None of these stories need be real to cause fear. Fear needs little solid evidence to cause action, none at all most of the time.

So perhaps this, too, drove the Vikings away. Gloom and mist, and natives not weak and not retiring and not forgiving, constantly emerging from the shadow of the trees, such that a permanent outpost could not stand. The Vikings left. They left behind little, so little that it disappeared until the 1960s. The Scandinavians were not a people skilled at large settlement, as they never had to be, the Vikings even less so, save for Iceland.

 

The Scandinavians, for all their conquering and plundering and trading, have as their legacy the first human settlement of Iceland and the re-settlement of Greenland, the effects of the Danelaw in England, indirectly its later Norman invasion, the invasion of Ireland, and the first large-scale political entities in Russia.

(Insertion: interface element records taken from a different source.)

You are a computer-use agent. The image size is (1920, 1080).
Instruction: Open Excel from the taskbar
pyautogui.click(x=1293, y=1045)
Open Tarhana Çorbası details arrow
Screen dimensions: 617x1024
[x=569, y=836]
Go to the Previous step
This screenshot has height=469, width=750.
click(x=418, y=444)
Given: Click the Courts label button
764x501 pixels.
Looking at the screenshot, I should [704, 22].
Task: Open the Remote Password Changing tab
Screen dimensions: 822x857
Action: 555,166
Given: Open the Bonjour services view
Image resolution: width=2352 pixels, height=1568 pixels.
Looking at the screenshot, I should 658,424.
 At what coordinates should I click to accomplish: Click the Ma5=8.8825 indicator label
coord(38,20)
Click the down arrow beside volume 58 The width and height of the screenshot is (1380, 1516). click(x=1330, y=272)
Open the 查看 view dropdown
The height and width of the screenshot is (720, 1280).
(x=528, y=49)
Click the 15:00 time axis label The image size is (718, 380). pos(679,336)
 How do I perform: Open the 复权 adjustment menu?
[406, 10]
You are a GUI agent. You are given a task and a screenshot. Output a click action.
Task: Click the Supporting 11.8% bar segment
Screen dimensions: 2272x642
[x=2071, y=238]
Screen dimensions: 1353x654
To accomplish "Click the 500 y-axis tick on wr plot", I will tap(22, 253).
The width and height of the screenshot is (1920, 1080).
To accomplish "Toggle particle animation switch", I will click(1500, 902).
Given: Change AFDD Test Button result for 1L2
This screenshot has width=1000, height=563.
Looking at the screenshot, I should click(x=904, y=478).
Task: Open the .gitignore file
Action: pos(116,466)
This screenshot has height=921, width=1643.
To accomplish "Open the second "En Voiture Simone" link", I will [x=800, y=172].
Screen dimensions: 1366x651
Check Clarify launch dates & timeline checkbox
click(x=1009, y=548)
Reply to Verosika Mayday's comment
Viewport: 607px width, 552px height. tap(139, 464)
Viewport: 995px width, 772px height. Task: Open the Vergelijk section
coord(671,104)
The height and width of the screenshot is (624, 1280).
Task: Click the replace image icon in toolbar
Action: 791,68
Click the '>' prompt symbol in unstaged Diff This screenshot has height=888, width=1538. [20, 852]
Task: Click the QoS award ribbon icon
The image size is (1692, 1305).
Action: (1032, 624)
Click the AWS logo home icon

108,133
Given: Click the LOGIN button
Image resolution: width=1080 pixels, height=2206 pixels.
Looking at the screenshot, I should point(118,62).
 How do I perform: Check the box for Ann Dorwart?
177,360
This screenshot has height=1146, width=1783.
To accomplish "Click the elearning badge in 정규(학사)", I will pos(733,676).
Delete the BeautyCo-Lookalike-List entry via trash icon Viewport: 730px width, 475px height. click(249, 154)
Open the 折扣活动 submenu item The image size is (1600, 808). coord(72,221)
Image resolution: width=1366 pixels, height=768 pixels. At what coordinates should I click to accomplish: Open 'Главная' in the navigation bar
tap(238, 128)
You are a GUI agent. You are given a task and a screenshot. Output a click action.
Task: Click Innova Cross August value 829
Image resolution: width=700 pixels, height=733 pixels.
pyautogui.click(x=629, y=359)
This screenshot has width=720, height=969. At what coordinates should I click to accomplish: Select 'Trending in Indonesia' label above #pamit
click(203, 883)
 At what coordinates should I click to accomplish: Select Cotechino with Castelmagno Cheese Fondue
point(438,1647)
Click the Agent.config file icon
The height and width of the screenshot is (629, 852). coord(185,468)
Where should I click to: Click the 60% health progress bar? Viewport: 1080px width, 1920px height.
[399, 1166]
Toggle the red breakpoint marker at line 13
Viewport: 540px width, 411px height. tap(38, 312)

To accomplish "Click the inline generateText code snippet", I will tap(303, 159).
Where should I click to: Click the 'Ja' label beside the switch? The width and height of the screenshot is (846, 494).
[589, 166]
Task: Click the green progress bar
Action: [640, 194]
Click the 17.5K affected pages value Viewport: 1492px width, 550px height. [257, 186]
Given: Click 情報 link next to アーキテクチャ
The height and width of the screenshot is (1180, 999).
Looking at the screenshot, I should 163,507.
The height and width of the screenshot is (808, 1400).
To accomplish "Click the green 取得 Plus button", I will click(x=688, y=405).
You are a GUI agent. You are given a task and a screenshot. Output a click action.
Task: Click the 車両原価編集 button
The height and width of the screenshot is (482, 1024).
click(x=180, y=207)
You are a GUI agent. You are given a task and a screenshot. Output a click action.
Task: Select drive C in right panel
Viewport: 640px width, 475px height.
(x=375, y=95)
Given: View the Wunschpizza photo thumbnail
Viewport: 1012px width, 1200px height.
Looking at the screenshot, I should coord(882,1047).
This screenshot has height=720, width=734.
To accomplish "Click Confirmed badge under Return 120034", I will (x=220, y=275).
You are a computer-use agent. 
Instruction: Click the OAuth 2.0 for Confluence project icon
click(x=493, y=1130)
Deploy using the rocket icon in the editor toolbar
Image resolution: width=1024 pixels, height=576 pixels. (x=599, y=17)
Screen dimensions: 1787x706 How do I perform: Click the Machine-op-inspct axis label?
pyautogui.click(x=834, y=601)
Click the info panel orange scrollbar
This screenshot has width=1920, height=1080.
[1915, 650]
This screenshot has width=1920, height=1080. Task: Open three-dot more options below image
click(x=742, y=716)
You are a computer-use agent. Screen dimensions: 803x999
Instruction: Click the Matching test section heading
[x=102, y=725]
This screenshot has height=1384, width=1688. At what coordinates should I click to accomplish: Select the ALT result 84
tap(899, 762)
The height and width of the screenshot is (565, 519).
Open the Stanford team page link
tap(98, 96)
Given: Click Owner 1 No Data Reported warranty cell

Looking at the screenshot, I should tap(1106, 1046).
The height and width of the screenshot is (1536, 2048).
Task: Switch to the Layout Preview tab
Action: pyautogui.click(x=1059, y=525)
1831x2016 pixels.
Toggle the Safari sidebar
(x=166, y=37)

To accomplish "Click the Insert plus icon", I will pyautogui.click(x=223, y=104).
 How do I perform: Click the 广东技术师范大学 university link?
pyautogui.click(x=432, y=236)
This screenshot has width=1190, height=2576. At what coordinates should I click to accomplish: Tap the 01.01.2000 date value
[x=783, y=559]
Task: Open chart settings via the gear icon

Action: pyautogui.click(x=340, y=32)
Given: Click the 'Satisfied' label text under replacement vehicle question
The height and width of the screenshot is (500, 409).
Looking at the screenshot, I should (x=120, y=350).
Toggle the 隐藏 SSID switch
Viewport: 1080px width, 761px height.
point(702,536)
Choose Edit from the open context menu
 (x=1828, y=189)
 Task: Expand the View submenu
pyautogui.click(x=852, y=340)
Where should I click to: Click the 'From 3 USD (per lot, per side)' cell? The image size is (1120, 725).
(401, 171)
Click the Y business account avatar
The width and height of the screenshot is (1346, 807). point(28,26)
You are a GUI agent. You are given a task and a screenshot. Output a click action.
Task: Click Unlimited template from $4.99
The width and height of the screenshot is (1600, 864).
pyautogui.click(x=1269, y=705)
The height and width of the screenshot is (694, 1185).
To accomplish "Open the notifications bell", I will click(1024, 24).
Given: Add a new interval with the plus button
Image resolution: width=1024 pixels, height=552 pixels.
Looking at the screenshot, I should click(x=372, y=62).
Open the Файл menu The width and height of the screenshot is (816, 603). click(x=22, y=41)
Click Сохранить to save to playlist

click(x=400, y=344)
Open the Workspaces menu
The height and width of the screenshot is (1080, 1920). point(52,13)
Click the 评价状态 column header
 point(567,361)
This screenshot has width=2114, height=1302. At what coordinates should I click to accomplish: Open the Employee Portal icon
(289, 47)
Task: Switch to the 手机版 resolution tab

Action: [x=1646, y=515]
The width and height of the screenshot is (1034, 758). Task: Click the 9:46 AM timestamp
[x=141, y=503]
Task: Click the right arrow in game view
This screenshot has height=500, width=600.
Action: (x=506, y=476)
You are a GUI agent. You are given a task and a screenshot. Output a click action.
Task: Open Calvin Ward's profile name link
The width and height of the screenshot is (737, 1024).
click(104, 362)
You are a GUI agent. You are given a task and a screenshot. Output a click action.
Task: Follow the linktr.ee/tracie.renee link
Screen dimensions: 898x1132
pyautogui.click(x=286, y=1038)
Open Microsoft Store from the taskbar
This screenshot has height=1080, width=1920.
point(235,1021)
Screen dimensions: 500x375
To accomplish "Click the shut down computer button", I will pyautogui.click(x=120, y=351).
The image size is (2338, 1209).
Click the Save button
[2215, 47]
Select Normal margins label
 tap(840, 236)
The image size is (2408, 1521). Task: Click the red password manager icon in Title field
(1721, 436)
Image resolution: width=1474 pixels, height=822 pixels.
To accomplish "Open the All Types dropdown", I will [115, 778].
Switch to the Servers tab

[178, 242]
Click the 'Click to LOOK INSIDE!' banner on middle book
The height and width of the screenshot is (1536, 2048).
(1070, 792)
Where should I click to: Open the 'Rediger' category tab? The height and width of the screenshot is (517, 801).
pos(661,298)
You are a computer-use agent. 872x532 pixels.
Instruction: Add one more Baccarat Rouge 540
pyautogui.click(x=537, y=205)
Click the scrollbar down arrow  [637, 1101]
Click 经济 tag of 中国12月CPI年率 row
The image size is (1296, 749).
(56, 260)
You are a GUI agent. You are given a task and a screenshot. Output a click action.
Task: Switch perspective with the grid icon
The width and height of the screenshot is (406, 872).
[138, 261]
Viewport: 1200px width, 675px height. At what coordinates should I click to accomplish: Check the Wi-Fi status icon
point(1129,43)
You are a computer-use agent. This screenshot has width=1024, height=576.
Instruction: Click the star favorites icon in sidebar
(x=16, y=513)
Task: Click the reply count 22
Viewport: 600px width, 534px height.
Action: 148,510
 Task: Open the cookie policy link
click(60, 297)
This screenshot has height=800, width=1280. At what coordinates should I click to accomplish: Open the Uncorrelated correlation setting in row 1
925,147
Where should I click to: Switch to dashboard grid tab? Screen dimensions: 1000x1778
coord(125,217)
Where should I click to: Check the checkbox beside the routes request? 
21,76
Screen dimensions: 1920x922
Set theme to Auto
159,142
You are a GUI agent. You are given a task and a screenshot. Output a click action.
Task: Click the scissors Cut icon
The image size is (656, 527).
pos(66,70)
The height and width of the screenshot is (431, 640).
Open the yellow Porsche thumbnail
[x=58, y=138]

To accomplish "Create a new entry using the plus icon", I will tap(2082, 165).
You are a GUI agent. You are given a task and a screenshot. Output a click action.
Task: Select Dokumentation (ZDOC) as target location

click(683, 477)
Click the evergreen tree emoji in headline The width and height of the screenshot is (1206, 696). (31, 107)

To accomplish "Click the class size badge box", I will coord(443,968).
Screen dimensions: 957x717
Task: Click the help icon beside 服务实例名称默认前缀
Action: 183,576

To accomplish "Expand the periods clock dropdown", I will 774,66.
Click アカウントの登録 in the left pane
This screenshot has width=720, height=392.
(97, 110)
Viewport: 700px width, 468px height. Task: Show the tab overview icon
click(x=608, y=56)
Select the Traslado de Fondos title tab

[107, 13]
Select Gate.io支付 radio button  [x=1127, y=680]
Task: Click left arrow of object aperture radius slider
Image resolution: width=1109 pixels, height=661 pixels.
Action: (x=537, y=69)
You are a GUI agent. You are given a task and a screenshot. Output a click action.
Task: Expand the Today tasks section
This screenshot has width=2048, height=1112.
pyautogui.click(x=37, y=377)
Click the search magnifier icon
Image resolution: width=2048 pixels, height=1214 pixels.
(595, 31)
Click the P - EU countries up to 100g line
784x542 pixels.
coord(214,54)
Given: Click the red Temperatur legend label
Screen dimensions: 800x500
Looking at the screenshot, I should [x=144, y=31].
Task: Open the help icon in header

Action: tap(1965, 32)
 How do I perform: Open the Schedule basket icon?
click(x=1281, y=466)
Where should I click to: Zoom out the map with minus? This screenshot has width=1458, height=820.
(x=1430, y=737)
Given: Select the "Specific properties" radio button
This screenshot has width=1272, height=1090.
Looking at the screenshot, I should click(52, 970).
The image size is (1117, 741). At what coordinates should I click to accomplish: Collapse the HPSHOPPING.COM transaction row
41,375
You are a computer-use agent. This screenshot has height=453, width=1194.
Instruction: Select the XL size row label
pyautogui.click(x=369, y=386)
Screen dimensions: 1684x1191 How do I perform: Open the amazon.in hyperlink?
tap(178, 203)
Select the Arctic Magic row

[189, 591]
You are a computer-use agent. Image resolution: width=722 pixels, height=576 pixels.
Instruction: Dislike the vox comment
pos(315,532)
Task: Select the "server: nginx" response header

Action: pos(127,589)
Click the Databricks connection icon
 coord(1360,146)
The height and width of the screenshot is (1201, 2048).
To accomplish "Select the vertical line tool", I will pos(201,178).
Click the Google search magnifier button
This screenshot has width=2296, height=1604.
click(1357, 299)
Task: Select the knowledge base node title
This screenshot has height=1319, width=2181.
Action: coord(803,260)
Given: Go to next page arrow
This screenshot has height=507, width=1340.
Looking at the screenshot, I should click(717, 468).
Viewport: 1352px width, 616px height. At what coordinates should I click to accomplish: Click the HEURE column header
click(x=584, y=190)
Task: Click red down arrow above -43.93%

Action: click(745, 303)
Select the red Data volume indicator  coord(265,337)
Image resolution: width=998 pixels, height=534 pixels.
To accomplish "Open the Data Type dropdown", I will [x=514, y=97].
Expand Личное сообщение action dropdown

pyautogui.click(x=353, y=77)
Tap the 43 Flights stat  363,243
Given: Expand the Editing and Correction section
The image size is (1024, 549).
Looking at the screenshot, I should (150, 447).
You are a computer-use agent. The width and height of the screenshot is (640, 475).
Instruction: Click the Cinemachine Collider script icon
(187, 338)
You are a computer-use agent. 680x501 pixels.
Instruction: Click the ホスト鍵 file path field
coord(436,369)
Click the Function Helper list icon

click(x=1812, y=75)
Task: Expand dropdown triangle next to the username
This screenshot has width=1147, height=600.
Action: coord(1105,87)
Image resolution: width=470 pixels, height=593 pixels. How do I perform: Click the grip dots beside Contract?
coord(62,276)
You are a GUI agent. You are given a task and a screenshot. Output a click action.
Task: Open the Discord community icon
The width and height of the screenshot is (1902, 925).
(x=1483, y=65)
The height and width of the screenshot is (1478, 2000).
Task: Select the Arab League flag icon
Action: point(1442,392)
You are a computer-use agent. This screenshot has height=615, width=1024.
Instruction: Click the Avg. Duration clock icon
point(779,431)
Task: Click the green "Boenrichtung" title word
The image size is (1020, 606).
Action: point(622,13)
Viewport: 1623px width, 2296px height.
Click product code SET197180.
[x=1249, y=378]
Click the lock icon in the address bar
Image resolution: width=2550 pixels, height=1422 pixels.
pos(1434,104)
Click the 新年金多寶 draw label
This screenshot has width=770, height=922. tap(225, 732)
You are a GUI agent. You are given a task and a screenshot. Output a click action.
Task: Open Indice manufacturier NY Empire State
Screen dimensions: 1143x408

They were absorbed into England, and into Ireland and into Scotland and into Russia. Normandy was part of England after William crossed the channel, and it’s been French for a while now.  The rest is the old tales, written down and probably skewed in their writing by the newfangled Christianity of the region. And there is still the stereotype with the meat and the fire and the mead, and the horned helmets.

Even though no intelligent warrior would put something on his helmet that allowed an opponent to take the helm off. The helmets were absolutely none of them horned. Not one.